Mudanças no Cenário Político do Agronegócio
A pré-candidatura de Ronaldo Caiado (PSD), pecuarista e ex-governador de Goiás, está provocando transformações significativas no cenário político da direita, ocasionando uma migração de apoio do agronegócio para suas propostas. Essa mudança, conforme analistas, representa um golpe nas expectativas de Flávio Bolsonaro (PL-RJ), conhecido como ‘01’, que até então contava com o apoio do setor rural.
A candidatura de Caiado interrompe o processo de aproximação que o agronegócio vinha construindo em relação ao filho do ex-presidente, refletindo a mudança de postura das lideranças rurais. Agora, essas lideranças parecem estar mais cautelosas nas manifestações públicas e buscam se aliar a outros candidatos do espectro conservador.

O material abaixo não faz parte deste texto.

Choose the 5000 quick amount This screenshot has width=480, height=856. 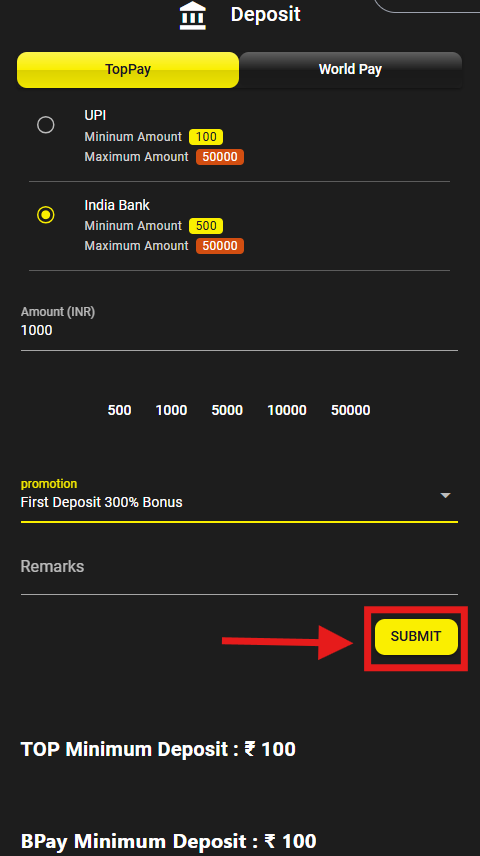(x=227, y=410)
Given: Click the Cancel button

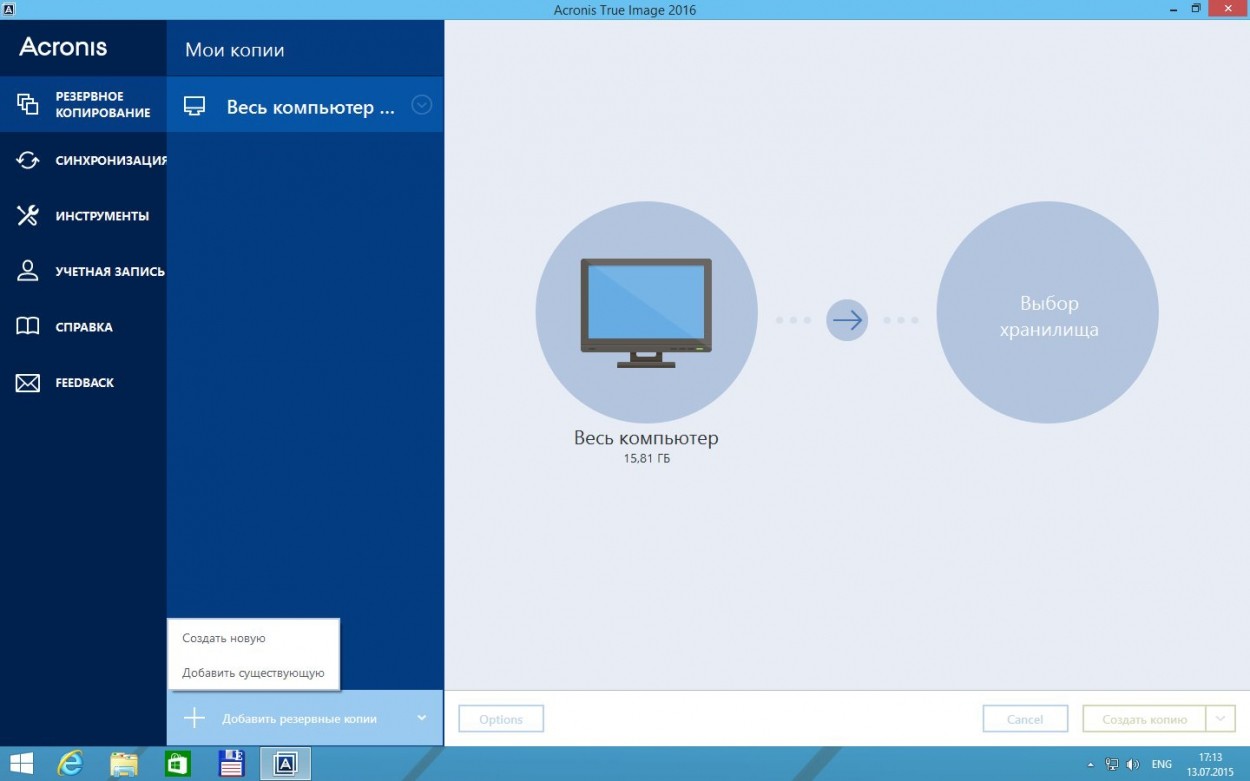Looking at the screenshot, I should (1025, 718).
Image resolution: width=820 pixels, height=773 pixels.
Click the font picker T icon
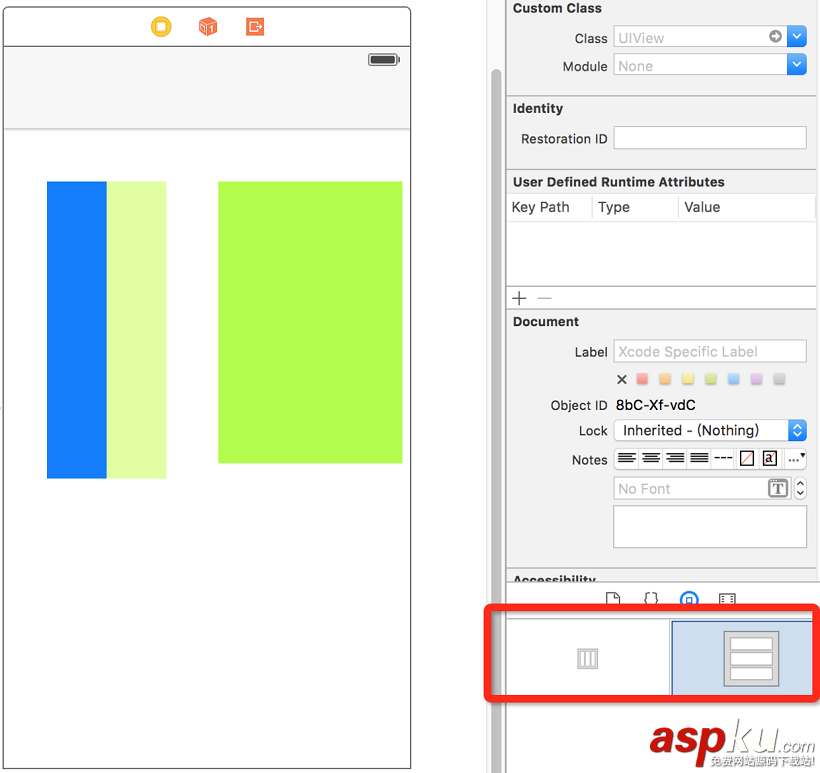(x=778, y=488)
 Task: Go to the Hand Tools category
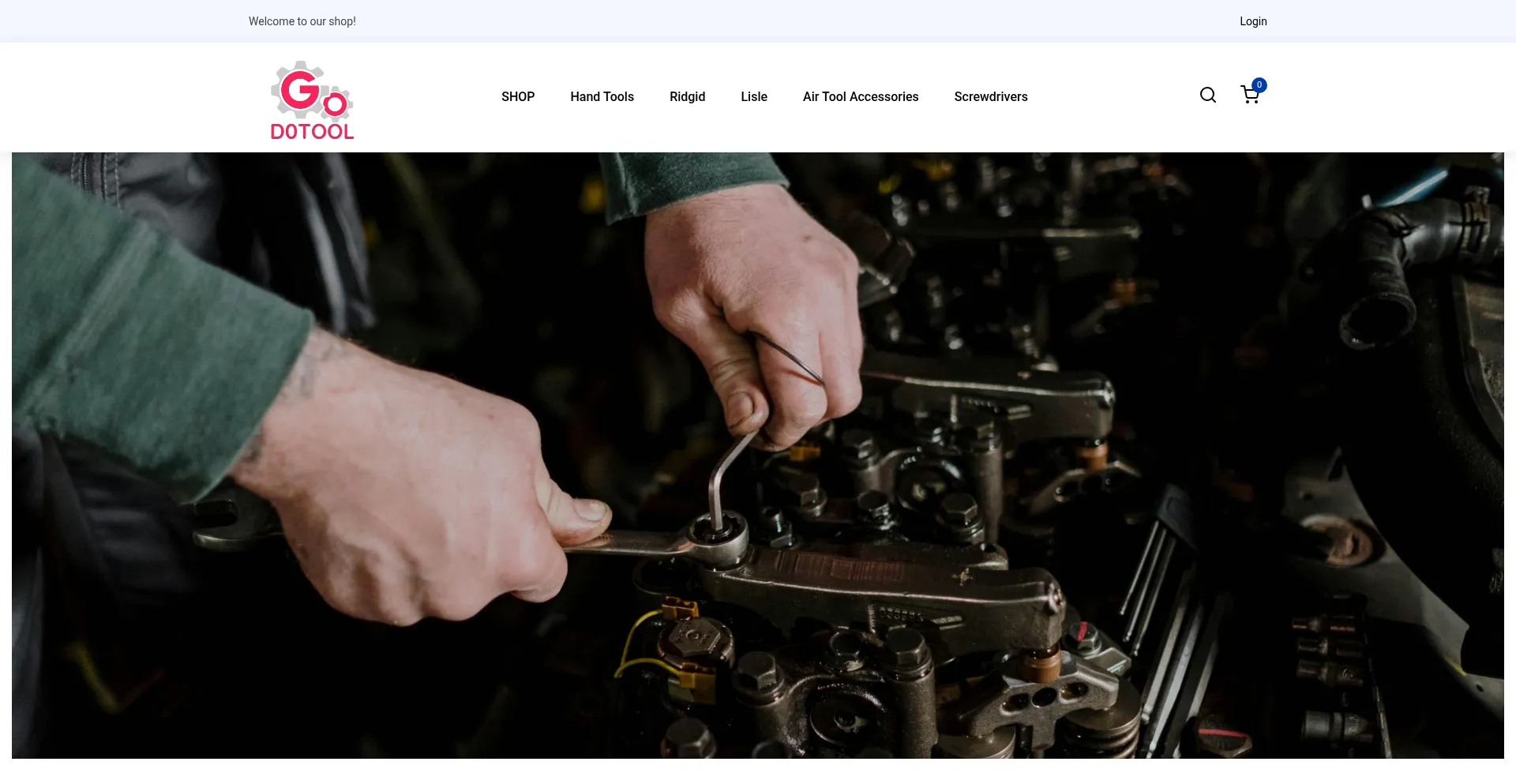602,96
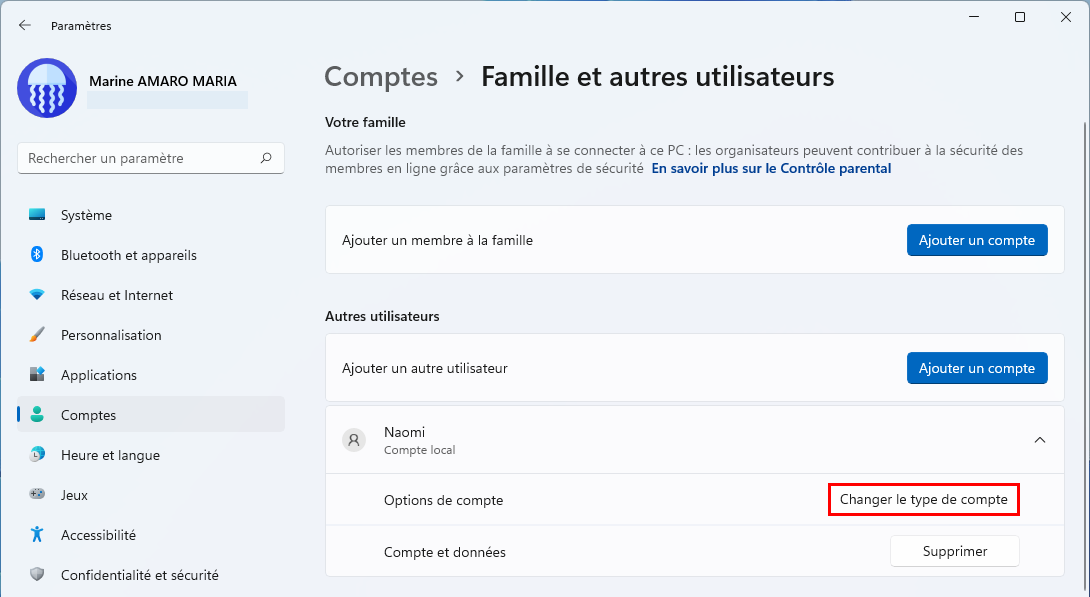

Relação Positiva com o Agronegócio
Apesar de não estar bem posicionado nas pesquisas, Caiado tem uma relação consolidada com o agronegócio, resultado de sua gestão em Goiás, onde implementou políticas favoráveis ao setor. Dados recentes do Ministério da Agricultura mostram que o estado viu um crescimento de 23% nas exportações de grãos em 2025, o que reforça a imagem positiva de sua administração entre os produtores rurais.
“O agronegócio vai ficar dividido entre Caiado e Flávio no primeiro turno”, afirmou Tirso Meirelles, presidente da Federação da Agricultura e Pecuária do Estado de São Paulo (Faesp). Ele ressaltou a falta de uma preferência clara entre os dois candidatos, destacando que o setor está avaliando a situação.
Demandas e Propostas do Setor Rural
Meirelles também indicou que o próximo passo será a união em torno de uma pauta comum que inclui a segurança jurídica no campo, previsibilidade no Plano Safra, ampliação do seguro rural e melhorias na infraestrutura, especialmente na área de armazenagem. Essas propostas foram entregues tanto a Caiado quanto a Flávio Bolsonaro.
O Peso Simbólico de Caiado
A candidatura de Caiado traz um peso simbólico à disputa. Médico e ruralista, ele é um dos fundadores da União Democrática Ruralista (UDR), que ganhou destaque na década de 1980 por seu apoio à propriedade privada em meio a conflitos fundiários, o que lhe conferiu o título de “padrinho do agro”. Essa ligação histórica com o agronegócio reforça sua imagem e atratividade entre os eleitores do setor.
Desafios para Lula e o Agronegócio
Enquanto isso, o presidente Luiz Inácio Lula da Silva (PT) também está tentando estreitar laços com os ruralistas, enfrentando, no entanto, desafios significativos. Suas declarações muitas vezes controversas e divergências ideológicas dificultam o engajamento com o setor, mesmo com iniciativas, como o aumento de recursos para o Plano Safra, que visam atender às demandas dos produtores.
No campo bolsonarista, a nova configuração é interpretada como um revés. O agronegócio, visto como um dos pilares da pré-campanha de Flávio Bolsonaro, era fundamental para garantir a sustentação econômica e política da sua candidatura. Agora, o apoio se transforma em um ponto de disputa cada vez mais acirrado.